> [Saved entries]
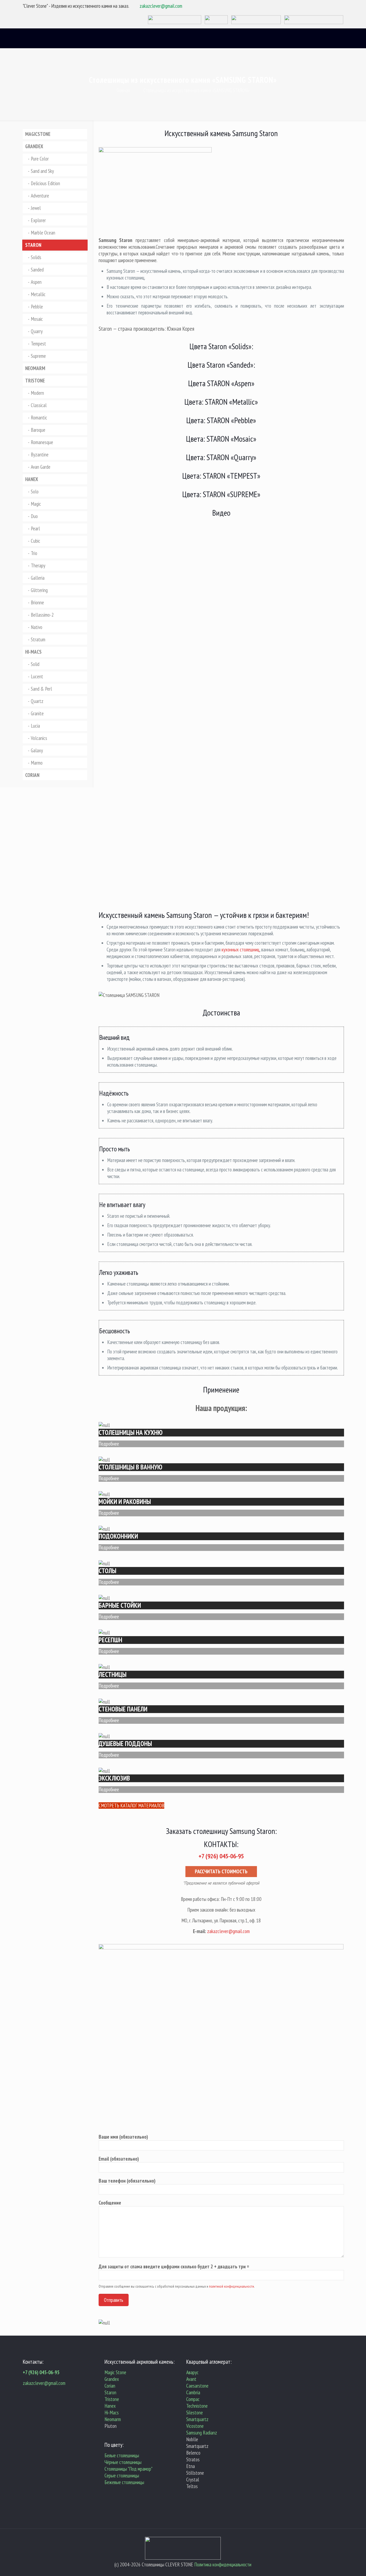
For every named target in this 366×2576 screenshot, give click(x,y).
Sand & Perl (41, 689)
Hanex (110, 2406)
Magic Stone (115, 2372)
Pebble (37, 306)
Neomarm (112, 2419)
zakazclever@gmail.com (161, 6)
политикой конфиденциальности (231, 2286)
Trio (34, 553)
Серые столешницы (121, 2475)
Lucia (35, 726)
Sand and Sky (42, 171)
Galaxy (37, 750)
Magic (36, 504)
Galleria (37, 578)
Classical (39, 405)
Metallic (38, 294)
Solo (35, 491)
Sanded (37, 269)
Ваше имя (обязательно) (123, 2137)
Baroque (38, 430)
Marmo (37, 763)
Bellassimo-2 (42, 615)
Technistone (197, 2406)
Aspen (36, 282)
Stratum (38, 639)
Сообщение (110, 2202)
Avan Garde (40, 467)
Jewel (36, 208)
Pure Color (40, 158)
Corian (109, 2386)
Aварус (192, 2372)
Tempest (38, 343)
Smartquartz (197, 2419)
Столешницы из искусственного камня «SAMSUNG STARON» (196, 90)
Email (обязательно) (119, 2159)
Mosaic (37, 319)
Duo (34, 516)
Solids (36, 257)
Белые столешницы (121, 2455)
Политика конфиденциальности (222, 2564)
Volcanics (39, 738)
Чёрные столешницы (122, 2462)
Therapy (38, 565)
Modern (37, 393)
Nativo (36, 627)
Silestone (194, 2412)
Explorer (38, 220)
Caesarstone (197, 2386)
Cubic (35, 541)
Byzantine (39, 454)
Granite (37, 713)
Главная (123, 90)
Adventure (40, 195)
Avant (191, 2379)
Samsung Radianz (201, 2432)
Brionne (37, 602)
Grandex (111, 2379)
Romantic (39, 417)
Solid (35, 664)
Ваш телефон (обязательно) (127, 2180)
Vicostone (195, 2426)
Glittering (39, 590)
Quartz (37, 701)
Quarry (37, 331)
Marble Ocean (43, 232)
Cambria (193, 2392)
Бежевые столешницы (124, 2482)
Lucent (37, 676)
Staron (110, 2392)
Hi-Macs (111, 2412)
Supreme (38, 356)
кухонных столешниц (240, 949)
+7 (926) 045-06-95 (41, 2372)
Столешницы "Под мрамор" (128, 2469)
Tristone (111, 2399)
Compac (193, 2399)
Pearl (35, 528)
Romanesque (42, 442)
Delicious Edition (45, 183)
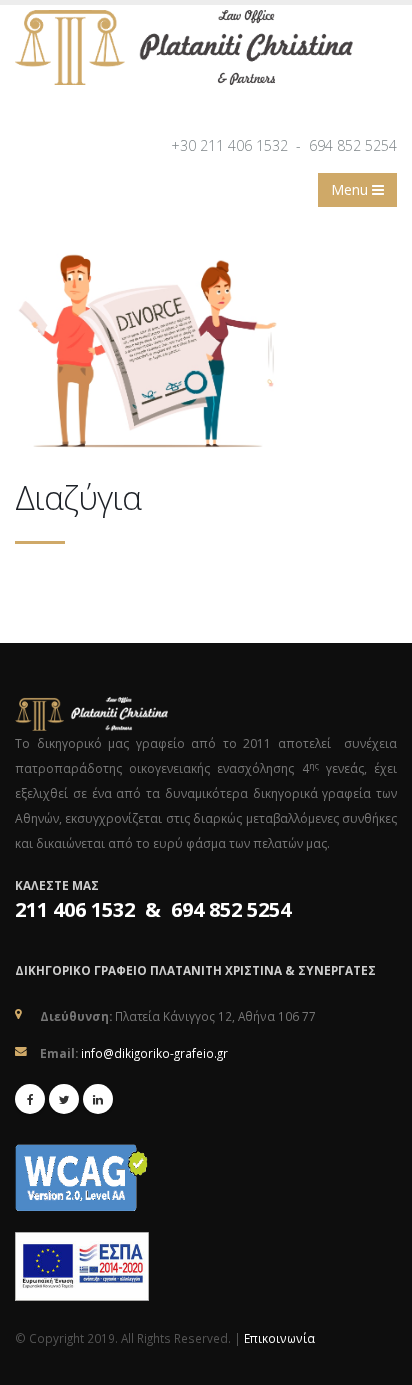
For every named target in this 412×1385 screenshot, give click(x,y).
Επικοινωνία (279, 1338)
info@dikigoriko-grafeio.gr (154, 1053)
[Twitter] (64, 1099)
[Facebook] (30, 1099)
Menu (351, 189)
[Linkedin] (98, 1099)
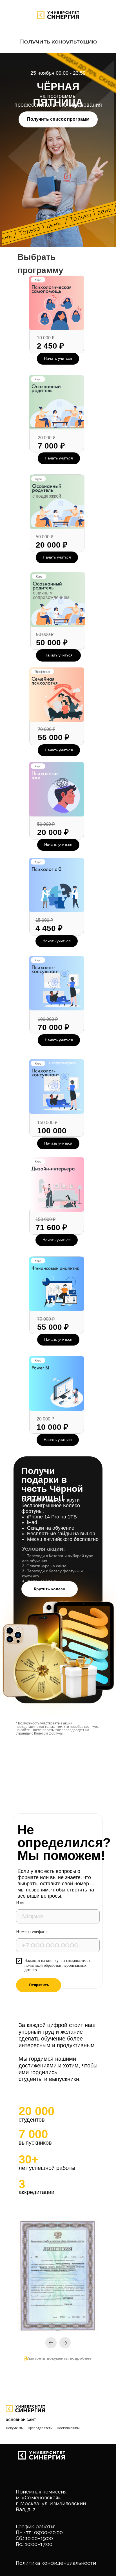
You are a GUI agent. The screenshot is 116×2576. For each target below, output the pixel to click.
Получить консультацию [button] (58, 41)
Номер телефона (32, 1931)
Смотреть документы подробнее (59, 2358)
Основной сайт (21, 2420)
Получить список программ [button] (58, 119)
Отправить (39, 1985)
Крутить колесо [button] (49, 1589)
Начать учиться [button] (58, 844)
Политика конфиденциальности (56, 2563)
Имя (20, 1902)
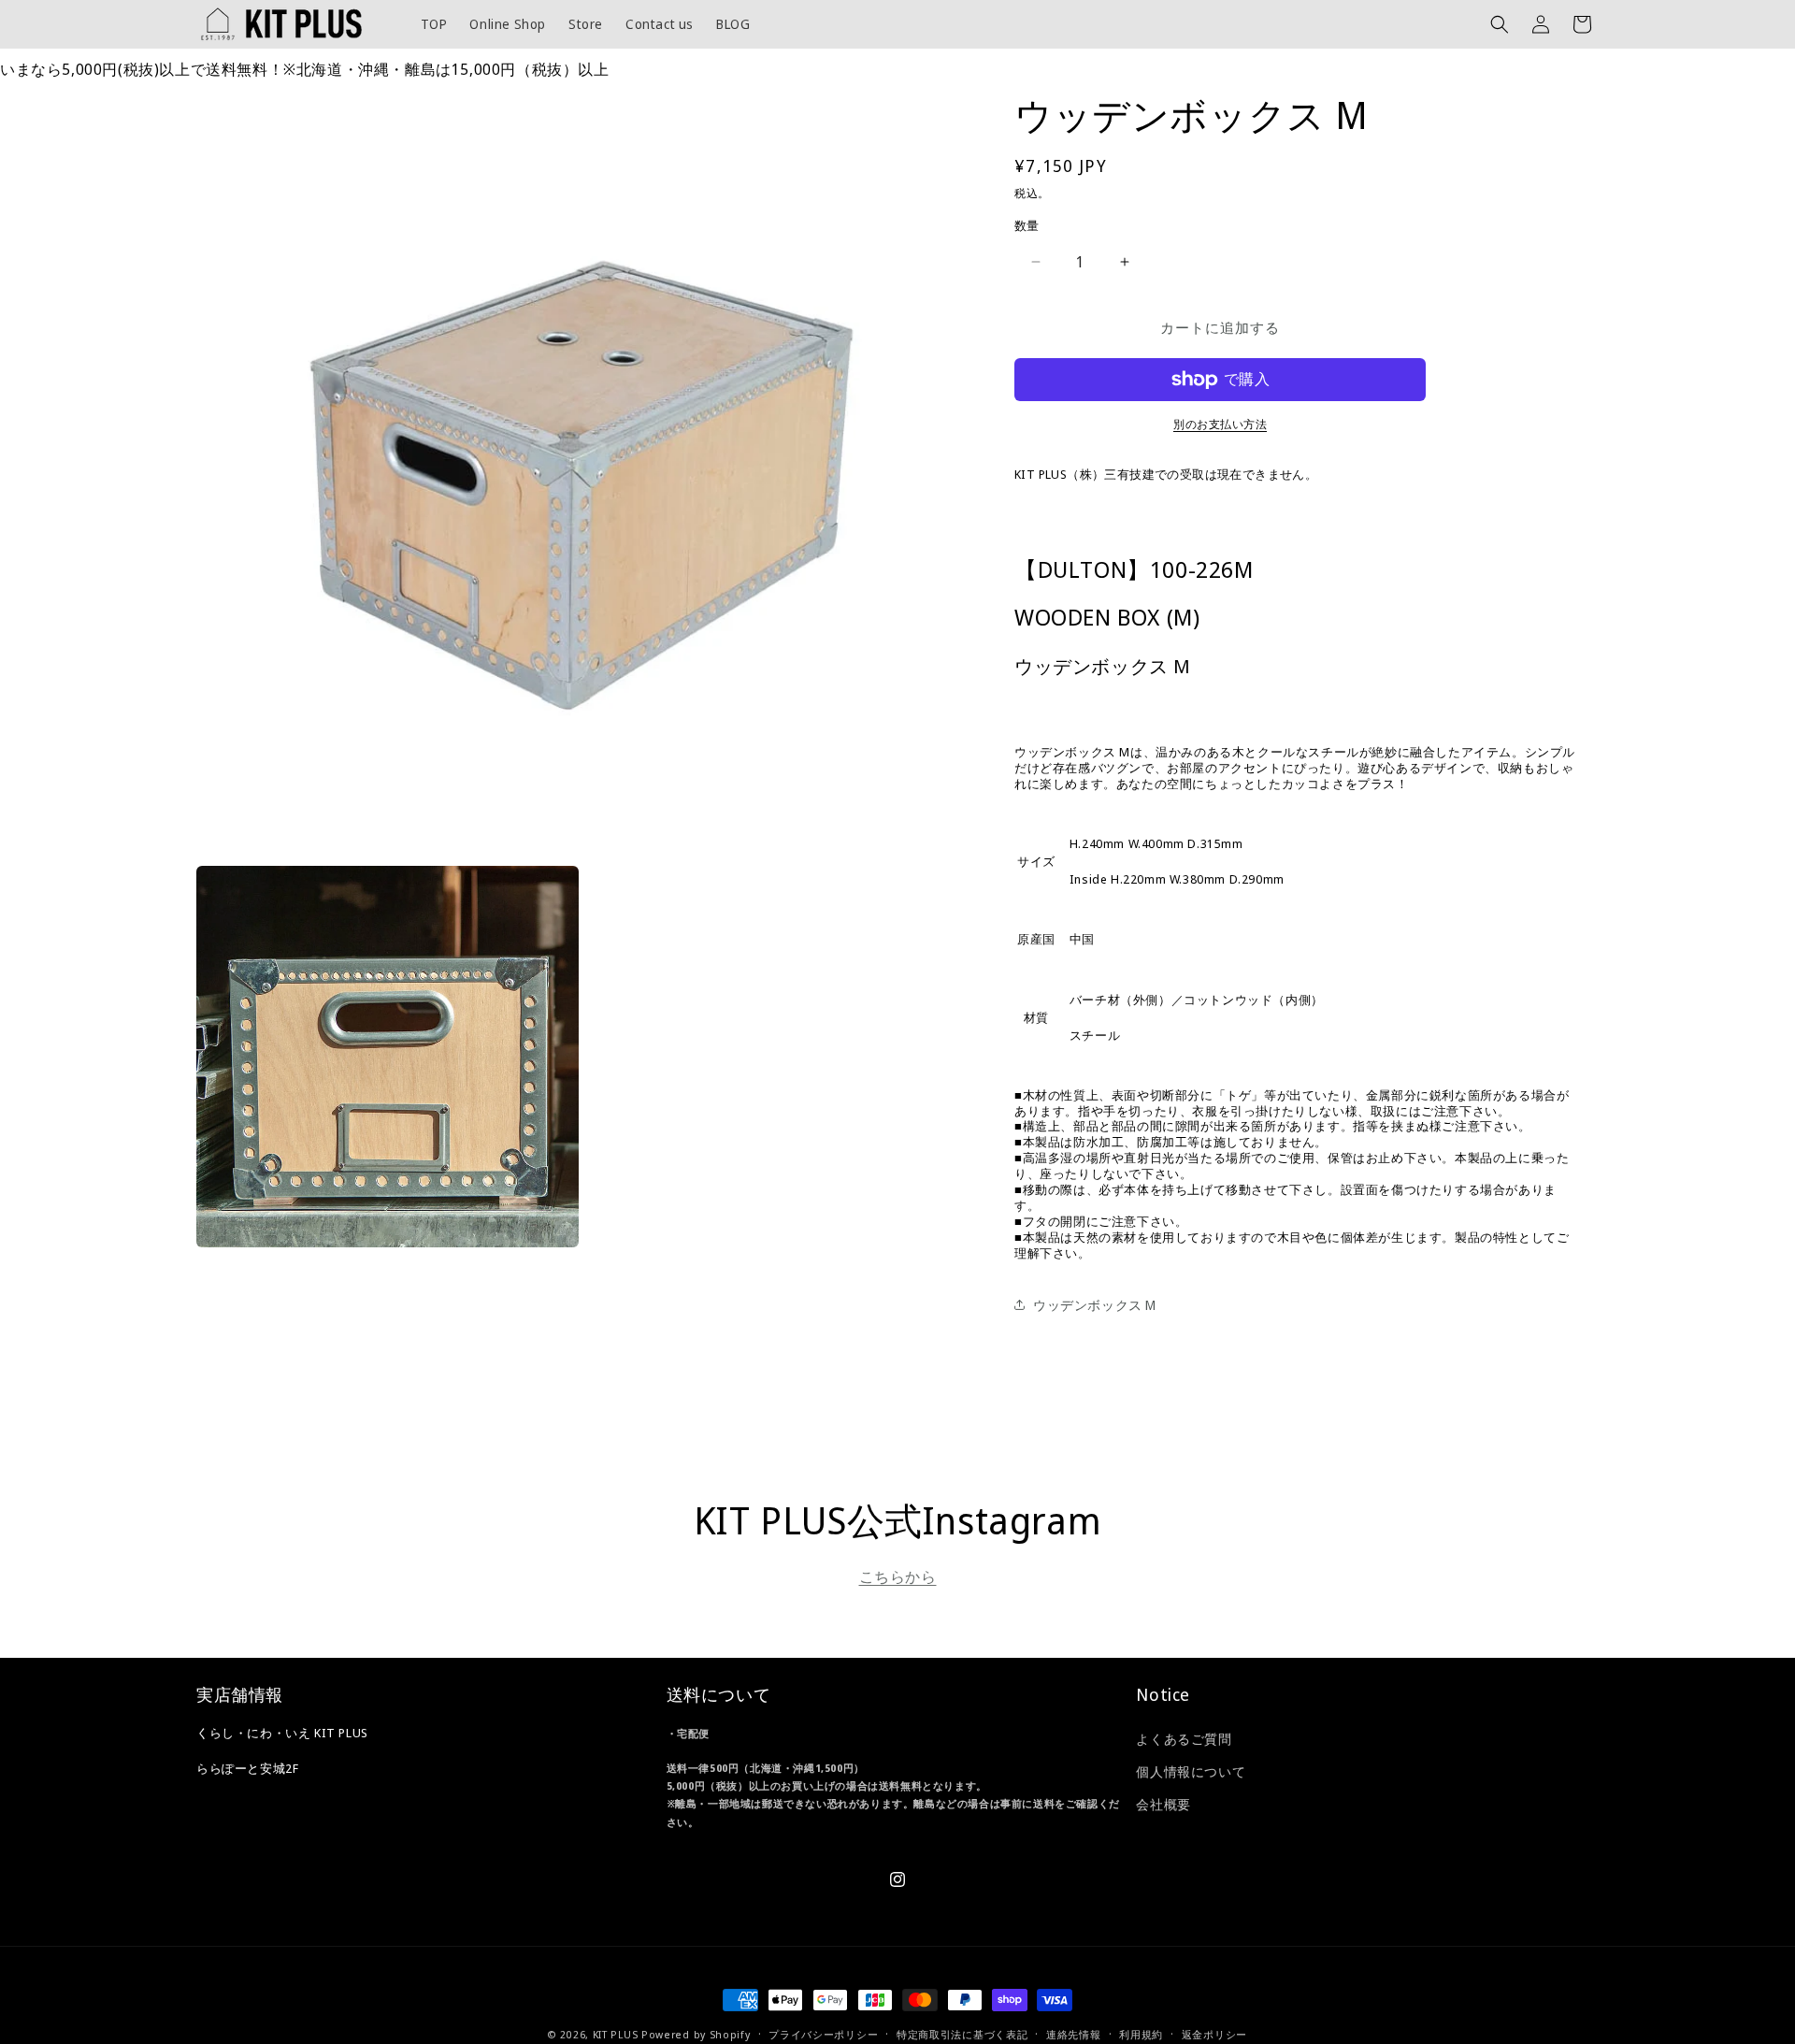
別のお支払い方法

> [The task]
Retype all the data exactly, please, without pictures.

> [Written response]
For every named target in this 366×2576 screenshot, give click(x,y).
Sand & Perl (41, 689)
Hanex (110, 2406)
Magic Stone (115, 2372)
Pebble (37, 306)
Neomarm (112, 2419)
zakazclever@gmail.com (161, 6)
политикой конфиденциальности (231, 2286)
Trio (34, 553)
Серые столешницы (121, 2475)
Lucia (35, 726)
Sand and Sky (42, 171)
Galaxy (37, 750)
Magic (36, 504)
Galleria (37, 578)
Classical (39, 405)
Metallic (38, 294)
Solo (35, 491)
Sanded (37, 269)
Ваше имя (обязательно) (123, 2137)
Baroque (38, 430)
Marmo (37, 763)
Bellassimo-2 (42, 615)
Technistone (197, 2406)
Aspen (36, 282)
Stratum (38, 639)
Сообщение (110, 2202)
Avan Garde (40, 467)
Jewel (36, 208)
Pure Color (40, 158)
Corian (109, 2386)
Aварус (192, 2372)
Tempest (38, 343)
Smartquartz (197, 2419)
Столешницы из искусственного камня «SAMSUNG STARON» (196, 90)
Email (обязательно) (119, 2159)
Mosaic (37, 319)
Duo (34, 516)
Solids (36, 257)
Белые столешницы (121, 2455)
Политика конфиденциальности (222, 2564)
Volcanics (39, 738)
Чёрные столешницы (122, 2462)
Therapy (38, 565)
Modern (37, 393)
Nativo (36, 627)
Silestone (194, 2412)
Explorer (38, 220)
Caesarstone (197, 2386)
Cubic (35, 541)
Byzantine (39, 454)
Granite (37, 713)
Главная (123, 90)
Adventure (40, 195)
Avant (191, 2379)
Samsung Radianz (201, 2432)
Brionne (37, 602)
Grandex (111, 2379)
Romantic (39, 417)
Solid (35, 664)
Ваш телефон (обязательно) (127, 2180)
Vicostone (195, 2426)
Glittering (39, 590)
Quartz (37, 701)
Quarry (37, 331)
Marble Ocean (43, 232)
Cambria (193, 2392)
Бежевые столешницы (124, 2482)
Lucent (37, 676)
Staron (110, 2392)
Hi-Macs (111, 2412)
Supreme (38, 356)
кухонных столешниц (240, 949)
+7 (926) 045-06-95 (41, 2372)
Столешницы "Под мрамор" (128, 2469)
Tristone (111, 2399)
Compac (193, 2399)
Pearl (35, 528)
Romanesque (42, 442)
Delicious Edition (45, 183)
For every named target in this 412×1385 screenshot, give click(x,y).
Επικοινωνία (279, 1338)
info@dikigoriko-grafeio.gr (154, 1053)
[Twitter] (64, 1099)
[Facebook] (30, 1099)
Menu (351, 189)
[Linkedin] (98, 1099)
You are a GUI agent. The screenshot is 116×2576. For each target below, output the pixel to click.
Получить консультацию [button] (58, 41)
Номер телефона (32, 1931)
Смотреть документы подробнее (59, 2358)
Основной сайт (21, 2420)
Получить список программ [button] (58, 119)
Отправить (39, 1985)
Крутить колесо [button] (49, 1589)
Начать учиться [button] (58, 844)
Политика конфиденциальности (56, 2563)
Имя (20, 1902)
別のお支払い方法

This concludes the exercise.